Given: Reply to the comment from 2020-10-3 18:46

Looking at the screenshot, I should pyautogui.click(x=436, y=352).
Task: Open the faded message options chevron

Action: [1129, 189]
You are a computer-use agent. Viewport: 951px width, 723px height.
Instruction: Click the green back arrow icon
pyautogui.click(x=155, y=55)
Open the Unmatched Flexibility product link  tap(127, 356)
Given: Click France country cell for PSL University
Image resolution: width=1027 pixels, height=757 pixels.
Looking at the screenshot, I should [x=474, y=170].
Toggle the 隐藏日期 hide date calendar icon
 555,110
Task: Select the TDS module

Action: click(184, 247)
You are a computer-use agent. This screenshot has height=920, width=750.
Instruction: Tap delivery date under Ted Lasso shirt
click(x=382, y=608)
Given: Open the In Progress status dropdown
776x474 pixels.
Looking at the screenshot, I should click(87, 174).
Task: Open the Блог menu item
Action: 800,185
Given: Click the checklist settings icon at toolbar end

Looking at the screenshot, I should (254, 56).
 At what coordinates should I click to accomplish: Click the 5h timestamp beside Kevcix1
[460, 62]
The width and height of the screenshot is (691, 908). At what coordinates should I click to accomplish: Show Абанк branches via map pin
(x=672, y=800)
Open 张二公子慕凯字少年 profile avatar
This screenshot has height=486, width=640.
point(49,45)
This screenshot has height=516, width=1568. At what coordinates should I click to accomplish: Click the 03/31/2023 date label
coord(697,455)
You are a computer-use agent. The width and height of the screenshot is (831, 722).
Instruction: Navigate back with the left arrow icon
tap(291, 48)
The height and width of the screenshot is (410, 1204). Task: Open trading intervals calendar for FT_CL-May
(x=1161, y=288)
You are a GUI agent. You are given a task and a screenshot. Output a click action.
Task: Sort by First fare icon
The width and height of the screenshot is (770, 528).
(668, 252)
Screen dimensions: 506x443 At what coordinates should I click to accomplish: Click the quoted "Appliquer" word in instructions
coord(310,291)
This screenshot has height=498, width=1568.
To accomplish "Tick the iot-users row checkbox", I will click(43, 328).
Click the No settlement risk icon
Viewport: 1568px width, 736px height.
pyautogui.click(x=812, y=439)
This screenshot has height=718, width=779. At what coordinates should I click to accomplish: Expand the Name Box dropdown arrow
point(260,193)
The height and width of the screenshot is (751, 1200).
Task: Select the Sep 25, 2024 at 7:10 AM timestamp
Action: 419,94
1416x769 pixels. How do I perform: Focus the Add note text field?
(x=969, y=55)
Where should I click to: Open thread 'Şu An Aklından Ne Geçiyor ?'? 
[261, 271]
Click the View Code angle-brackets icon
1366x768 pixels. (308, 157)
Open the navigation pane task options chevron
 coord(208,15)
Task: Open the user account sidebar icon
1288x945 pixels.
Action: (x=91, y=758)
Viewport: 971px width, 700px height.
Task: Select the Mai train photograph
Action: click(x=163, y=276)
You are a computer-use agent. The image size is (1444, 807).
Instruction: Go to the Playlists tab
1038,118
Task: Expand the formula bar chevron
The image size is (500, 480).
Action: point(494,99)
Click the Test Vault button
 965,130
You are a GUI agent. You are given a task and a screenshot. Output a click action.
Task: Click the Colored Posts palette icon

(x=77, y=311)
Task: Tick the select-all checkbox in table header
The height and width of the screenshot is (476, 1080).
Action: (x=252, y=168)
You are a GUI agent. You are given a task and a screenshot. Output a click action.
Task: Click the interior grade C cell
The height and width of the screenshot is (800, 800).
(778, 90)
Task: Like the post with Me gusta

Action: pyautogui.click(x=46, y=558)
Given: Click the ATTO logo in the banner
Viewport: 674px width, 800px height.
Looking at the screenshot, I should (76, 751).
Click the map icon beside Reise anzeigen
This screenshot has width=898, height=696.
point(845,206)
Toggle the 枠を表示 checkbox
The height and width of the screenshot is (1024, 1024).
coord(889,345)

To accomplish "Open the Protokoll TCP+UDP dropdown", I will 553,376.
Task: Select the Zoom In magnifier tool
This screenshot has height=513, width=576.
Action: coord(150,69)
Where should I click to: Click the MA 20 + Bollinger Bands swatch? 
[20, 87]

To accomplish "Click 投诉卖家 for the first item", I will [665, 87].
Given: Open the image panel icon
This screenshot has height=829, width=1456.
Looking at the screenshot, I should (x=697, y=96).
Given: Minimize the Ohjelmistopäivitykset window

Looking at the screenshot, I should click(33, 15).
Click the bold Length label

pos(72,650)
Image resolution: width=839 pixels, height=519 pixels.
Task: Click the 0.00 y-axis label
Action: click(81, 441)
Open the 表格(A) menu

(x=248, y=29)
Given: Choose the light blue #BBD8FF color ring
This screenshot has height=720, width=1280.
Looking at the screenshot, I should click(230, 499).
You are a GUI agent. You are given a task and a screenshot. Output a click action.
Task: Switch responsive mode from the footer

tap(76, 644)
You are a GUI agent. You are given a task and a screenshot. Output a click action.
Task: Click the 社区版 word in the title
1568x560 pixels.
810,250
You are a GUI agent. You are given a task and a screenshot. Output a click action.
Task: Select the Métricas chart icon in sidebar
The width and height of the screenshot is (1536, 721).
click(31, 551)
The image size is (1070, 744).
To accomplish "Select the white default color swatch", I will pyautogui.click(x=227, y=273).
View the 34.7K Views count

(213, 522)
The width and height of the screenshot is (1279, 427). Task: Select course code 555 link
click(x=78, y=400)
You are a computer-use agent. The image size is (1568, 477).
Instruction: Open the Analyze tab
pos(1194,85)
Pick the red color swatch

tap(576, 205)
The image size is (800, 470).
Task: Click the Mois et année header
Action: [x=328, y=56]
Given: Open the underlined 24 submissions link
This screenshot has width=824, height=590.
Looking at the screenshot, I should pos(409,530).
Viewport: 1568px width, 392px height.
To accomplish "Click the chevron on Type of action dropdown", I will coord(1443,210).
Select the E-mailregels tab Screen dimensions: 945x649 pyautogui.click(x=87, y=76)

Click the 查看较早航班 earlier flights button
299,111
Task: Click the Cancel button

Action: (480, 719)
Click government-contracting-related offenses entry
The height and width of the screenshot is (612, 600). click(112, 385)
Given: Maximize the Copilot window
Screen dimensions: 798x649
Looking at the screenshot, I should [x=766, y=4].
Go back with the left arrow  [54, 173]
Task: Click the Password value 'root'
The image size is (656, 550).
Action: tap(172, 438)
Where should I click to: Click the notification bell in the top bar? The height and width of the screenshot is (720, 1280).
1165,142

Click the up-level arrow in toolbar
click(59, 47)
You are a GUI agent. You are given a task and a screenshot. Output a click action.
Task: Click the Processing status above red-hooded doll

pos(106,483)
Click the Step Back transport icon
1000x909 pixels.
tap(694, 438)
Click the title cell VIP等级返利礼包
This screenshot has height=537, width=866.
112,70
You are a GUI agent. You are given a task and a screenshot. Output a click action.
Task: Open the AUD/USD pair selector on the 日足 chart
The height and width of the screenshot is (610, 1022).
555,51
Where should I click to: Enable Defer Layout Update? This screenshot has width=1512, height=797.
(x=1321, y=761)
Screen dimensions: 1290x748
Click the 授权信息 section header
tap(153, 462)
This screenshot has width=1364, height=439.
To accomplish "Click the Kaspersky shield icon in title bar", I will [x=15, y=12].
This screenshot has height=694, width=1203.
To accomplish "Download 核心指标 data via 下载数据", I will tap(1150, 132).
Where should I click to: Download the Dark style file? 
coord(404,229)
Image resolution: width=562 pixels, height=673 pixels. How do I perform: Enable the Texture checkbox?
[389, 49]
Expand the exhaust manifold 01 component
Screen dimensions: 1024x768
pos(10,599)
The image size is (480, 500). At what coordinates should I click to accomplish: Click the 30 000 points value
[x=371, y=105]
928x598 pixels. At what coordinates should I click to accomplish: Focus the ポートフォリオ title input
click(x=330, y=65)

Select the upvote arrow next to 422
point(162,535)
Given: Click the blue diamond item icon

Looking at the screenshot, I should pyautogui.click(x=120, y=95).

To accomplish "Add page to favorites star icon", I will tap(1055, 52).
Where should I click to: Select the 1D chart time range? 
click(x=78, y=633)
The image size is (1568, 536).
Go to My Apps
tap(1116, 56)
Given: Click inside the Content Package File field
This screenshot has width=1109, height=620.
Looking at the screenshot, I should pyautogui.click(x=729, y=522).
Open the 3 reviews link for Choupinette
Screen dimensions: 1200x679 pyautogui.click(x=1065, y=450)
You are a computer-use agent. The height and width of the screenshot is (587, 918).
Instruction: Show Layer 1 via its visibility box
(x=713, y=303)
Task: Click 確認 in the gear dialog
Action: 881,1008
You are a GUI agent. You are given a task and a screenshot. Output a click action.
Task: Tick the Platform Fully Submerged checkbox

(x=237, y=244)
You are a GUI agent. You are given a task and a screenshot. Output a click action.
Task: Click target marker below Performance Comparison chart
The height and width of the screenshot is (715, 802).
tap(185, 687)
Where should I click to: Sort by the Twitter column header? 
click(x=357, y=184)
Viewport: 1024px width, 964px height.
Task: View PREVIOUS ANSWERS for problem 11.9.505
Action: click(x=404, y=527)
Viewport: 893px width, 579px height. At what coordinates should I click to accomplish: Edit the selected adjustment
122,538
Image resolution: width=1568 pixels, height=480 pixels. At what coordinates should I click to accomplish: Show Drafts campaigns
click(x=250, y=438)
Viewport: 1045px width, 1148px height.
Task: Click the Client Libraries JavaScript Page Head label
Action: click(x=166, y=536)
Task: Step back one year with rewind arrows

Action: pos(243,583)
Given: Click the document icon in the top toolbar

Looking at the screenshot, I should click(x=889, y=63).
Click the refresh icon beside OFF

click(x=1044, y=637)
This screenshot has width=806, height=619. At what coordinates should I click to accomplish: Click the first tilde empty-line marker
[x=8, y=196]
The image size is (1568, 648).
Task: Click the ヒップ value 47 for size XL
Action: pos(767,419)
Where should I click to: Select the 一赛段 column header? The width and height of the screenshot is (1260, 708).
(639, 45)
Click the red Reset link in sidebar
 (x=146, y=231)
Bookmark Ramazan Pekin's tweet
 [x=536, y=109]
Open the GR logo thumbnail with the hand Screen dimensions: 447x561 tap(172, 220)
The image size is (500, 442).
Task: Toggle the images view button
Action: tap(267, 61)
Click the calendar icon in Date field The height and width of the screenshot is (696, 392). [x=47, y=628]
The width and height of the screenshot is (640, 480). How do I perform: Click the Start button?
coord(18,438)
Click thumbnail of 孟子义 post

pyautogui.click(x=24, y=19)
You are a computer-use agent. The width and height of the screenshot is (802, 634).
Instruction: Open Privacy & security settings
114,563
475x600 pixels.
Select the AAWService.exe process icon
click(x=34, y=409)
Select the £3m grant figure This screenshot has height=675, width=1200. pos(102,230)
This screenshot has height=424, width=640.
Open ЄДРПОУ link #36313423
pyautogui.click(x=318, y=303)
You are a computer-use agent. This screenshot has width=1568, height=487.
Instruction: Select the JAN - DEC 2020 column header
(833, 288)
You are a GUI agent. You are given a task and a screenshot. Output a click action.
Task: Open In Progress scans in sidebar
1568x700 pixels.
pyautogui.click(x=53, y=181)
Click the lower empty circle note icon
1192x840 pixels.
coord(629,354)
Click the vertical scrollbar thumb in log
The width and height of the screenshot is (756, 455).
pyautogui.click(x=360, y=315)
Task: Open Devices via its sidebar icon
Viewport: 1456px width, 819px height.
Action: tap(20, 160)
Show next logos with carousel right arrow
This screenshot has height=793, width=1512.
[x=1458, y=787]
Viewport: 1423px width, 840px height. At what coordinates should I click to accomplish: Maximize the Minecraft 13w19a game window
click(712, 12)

********************

## WHAT TO PRODUCE
The entries above hold a line with "Given: Click the blue diamond item icon" and a later line with "Task: Click target". Write out exactly those lines and all lines between, nothing more.

## OUTPUT FOR THIS TASK
Given: Click the blue diamond item icon

Looking at the screenshot, I should pyautogui.click(x=120, y=95).

To accomplish "Add page to favorites star icon", I will tap(1055, 52).
Where should I click to: Select the 1D chart time range? 
click(x=78, y=633)
The image size is (1568, 536).
Go to My Apps
tap(1116, 56)
Given: Click inside the Content Package File field
This screenshot has width=1109, height=620.
Looking at the screenshot, I should pyautogui.click(x=729, y=522).
Open the 3 reviews link for Choupinette
Screen dimensions: 1200x679 pyautogui.click(x=1065, y=450)
You are a computer-use agent. The height and width of the screenshot is (587, 918).
Instruction: Show Layer 1 via its visibility box
(x=713, y=303)
Task: Click 確認 in the gear dialog
Action: 881,1008
You are a GUI agent. You are given a task and a screenshot. Output a click action.
Task: Tick the Platform Fully Submerged checkbox

(x=237, y=244)
You are a GUI agent. You are given a task and a screenshot. Output a click action.
Task: Click target marker below Performance Comparison chart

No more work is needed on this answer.